Text for analysis:
Patients with irritable bowel syndrome (IBS) report lower health-related quality of life (QoL) as compared to healthy controls. The aims of this analysis were to describe which IBS symptoms were rated on a daily diary as most distressing/severe by IBS women, and determine which IBS symptoms were most predictive of lower QoL and have the greatest impact on daily life.

METHODS:

This report is a secondary analysis of prospective and retrospective symptom severity and impact data, collected on 242 women with IBS, aged 18-48, who were studied between 1997 and 2004.

RESULTS:

On the daily diary, intestinal gas was the most frequent IBS symptom with subjects reporting at least minimal intestinal gas on 74% of days and moderate or worse severity on 27% of days. Abdominal pain occurred at least minimally on 62% of days. Diarrhea was the least common. Across women, abdominal pain was most strongly related to life impact variables and QoL, followed by intestinal gas and bloating. Analysis of day-to-day variation within women showed that abdominal pain was most strongly correlated with daily life impact variables and constipation had the weakest correlation. While diarrhea had a lower correlation with life impact, this was due to the low prevalence of diarrhea. When it occurs, diarrhea has a large impact. Partial correlation analysis showed that the impact of diarrhea is independent of abdominal pain.

CONCLUSION:

Abdominal pain is the most disruptive IBS symptom. Diarrhea also has an independent and significant impact when it occurs, especially in those with diarrhea-predominant IBS.

Stored data entries:
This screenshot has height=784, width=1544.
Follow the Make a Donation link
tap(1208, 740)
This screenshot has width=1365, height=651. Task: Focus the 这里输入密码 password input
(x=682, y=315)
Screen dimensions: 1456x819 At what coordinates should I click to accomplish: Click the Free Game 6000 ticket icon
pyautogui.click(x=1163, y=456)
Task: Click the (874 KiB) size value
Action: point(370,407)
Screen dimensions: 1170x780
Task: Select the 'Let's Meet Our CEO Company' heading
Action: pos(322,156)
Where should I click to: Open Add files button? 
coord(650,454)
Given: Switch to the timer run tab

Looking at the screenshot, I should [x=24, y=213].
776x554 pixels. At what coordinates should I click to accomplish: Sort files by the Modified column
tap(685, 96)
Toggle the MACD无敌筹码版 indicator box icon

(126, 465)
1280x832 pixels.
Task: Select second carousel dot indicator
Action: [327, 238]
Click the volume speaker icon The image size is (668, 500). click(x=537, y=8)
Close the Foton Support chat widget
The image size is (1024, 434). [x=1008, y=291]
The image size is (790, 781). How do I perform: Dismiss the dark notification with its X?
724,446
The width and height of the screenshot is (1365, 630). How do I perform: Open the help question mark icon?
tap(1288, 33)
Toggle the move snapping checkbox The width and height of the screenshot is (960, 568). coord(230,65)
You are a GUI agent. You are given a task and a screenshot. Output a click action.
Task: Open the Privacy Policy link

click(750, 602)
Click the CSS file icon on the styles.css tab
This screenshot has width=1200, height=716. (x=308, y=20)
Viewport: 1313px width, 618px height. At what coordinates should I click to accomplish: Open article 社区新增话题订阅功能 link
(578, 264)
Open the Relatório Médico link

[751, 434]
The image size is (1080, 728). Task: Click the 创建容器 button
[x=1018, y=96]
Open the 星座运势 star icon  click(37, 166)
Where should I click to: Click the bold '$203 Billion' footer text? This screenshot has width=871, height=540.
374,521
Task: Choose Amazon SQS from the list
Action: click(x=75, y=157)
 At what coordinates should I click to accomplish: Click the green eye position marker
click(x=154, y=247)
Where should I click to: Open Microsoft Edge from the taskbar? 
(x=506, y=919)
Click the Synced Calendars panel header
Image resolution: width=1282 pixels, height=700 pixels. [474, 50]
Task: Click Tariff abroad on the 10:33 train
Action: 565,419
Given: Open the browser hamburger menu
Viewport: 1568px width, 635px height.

Problem set:
**1.** Translate this sentence from the IBS summary into Spanish: "Abdominal pain is the most disruptive IBS symptom."
**2.** Write out the stretch of the IBS summary from "Patients with irritable" through "1997 and 2004.", but switch "healthy controls" to "healthy volunteers".

Answers by item:
**1.** El dolor abdominal es el síntoma más perturbador del SII.

**2.**
Patients with irritable bowel syndrome (IBS) report lower health-related quality of life (QoL) as compared to healthy volunteers. The aims of this analysis were to describe which IBS symptoms were rated on a daily diary as most distressing/severe by IBS women, and determine which IBS symptoms were most predictive of lower QoL and have the greatest impact on daily life.

METHODS:

This report is a secondary analysis of prospective and retrospective symptom severity and impact data, collected on 242 women with IBS, aged 18-48, who were studied between 1997 and 2004.